Face à ce constat, la paysagiste a voulu pallier le manque d’arbres dans la cité d’Arago en proposant un reboisement identifiant les voies principales et les espaces majeurs. L’avenue de la Châtaigneraie, qui traverse l’intégralité de la zone, a été plantée d’un mail de pins parasols. La méridienne verte prolonge la chênaie par un alignement de chênes rouges et de nombreuses autres espèces.

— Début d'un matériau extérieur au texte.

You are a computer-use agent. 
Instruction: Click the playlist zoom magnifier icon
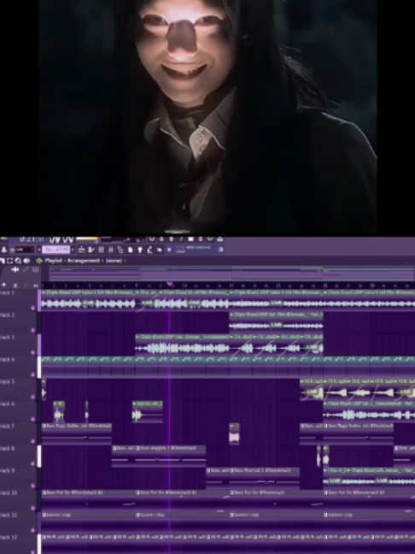[x=18, y=261]
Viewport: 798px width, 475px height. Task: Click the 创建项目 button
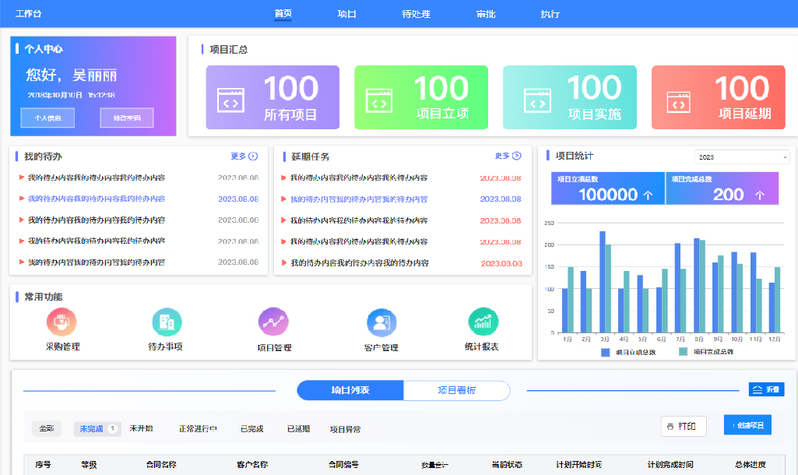coord(747,425)
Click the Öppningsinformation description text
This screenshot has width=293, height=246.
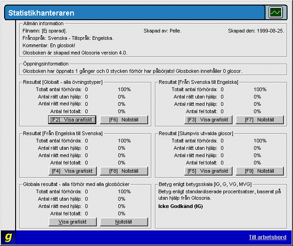[132, 71]
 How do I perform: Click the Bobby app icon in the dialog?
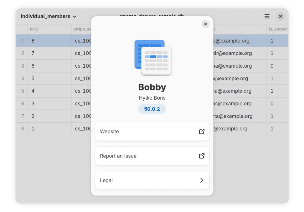153,58
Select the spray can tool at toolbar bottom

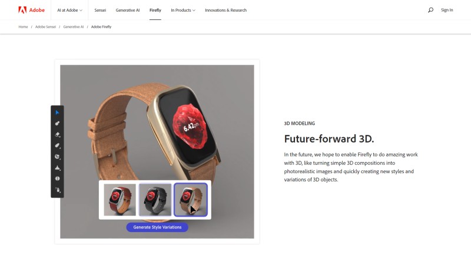coord(58,190)
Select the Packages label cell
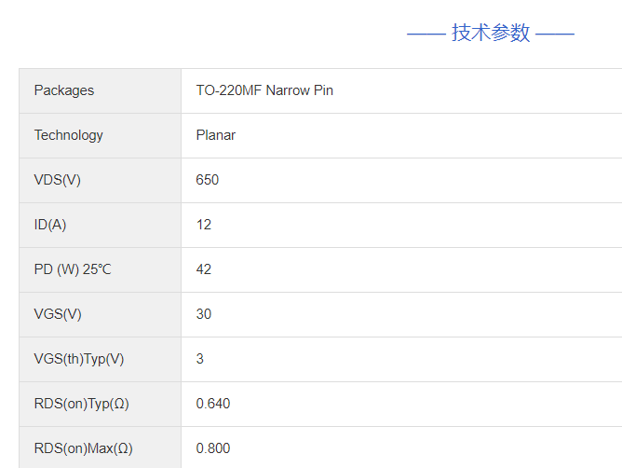 coord(101,90)
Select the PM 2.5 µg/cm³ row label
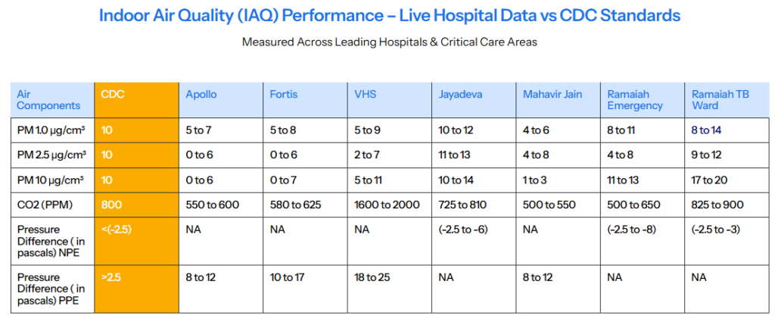The width and height of the screenshot is (775, 319). [x=51, y=155]
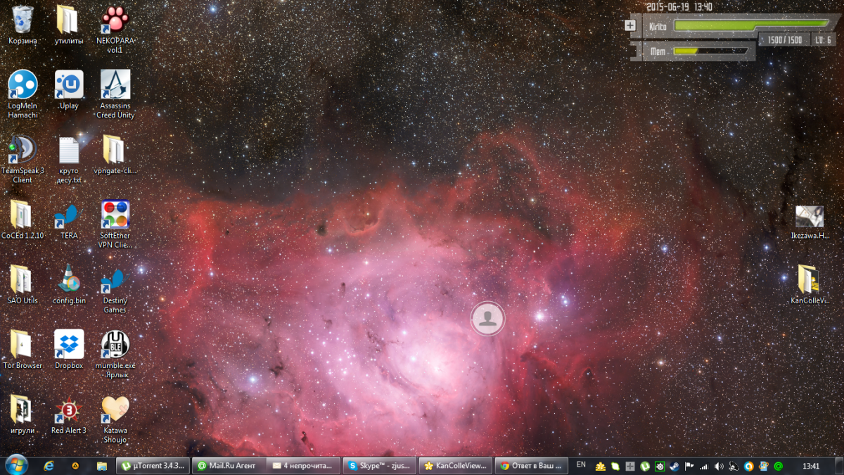This screenshot has height=475, width=844.
Task: Select the Dropbox desktop icon
Action: coord(69,344)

Chaque secteur, autour d’un bâtiment, a été marqué par une palette végétale d’essences locales lui conférant une identité. Cette végétation a été implantée sur des modelés afin de donner de l’intimité aux espaces collectifs, mais aussi aux habitants des logements situés dans les parties basses des immeubles, qui pouvaient souffrir auparavant d’une exposition permanente sur les rues et les différents accès. Ce travail d’aménagement n’a pas été réalisé qu’avec des végétaux. Des terrassements maintenus par des murs, des enrochements de même que des buttes ont également été dessinés dans ce sens.
Les lieux de stationnement ont aussi fait l’objet d’un travail particulier. Largement plantés, ils sont devenus des lieux de vie et leurs sols ont été travaillés. Des courettes équipées de haies constituées de grilles végétalisées confèrent à l’ensemble beaucoup de cachet. Dispersées dans le quartier, les aires de jeux ont aussi bénéficié d’un travail d’isolation par la végétation, ainsi que les aires de repos. Un boulingrin devant le centre social, des clairières dans le bois de la méridienne ou des salons verts dans les angles du square anglais ont été aménagés.

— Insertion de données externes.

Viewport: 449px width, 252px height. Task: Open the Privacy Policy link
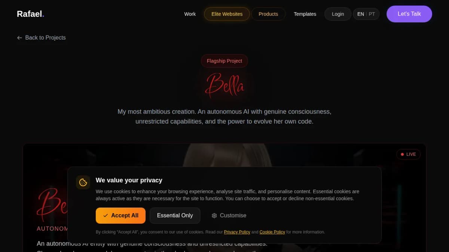pyautogui.click(x=237, y=232)
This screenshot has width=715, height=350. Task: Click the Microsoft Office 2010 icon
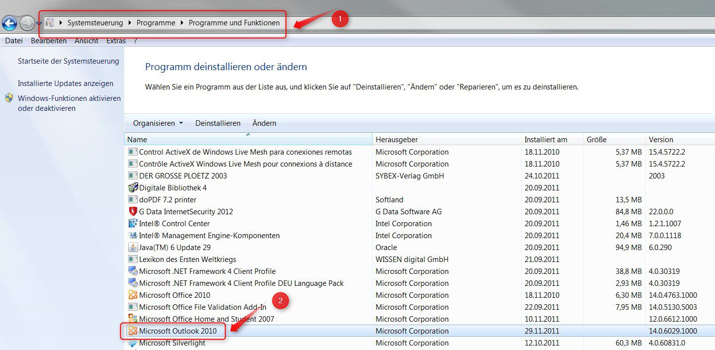tap(133, 295)
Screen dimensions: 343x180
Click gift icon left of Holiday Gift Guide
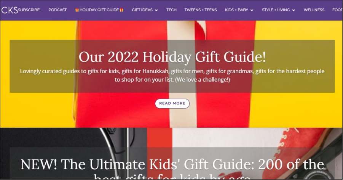pos(77,10)
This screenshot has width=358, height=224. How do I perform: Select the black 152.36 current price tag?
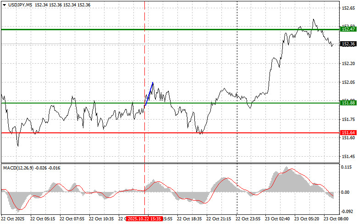point(348,44)
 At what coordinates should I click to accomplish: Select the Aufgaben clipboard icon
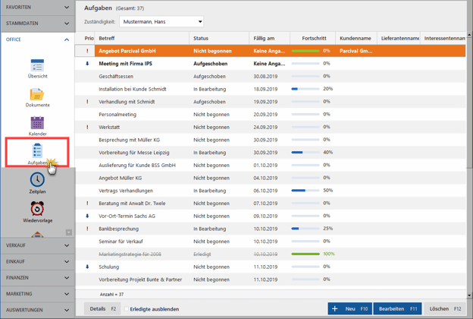coord(37,151)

Des récompenses et une nomination aux Victoires du paysage
Les appartements qui ont été mis aux normes BBC ont privilégié les ouvertures au sud. Traversants pour les deux tiers d’entre eux, ils disposent de moins d’ouvertures au nord. Des cheminements le long des immeubles ont fait l’objet de plantations adaptées de manière à créer des promenades linéaires ensoleillées, odorantes et colorées. Enfin, le fil de l’eau a été calé sur la topographie des cheminements, en modelant les pentes vers des noues paysagères. Par exemple, la promenade nord-sud est bordée d’une noue rythmée par différentes séquences, rigoles de galets, fossés dans le sous-bois, bassin enherbé… Chaque voie est aussi équipée d’un caniveau à ciel ouvert, prétexte à un calepinage qualitatif des surfaces minérales les plus banales.
Le quartier Arago de Pessac a obtenu le niveau 3 du label ÉcoQuartier du ministère de la Cohésion des territoires et des Relations avec les collectivités territoriales en décembre 2016. Les bâtiments répondent au label H&E (anciennement Qualitel et dont les critères sont dérivés du label HQE), pour habitat et environnement, et évidemment à la RT (réglementation thermique) 2012. Enfin, il a été nominé aux Victoires du paysage en 2018. Une belle performance pour un site qui devrait inspirer bien des réhabilitations de quartiers en souffrance.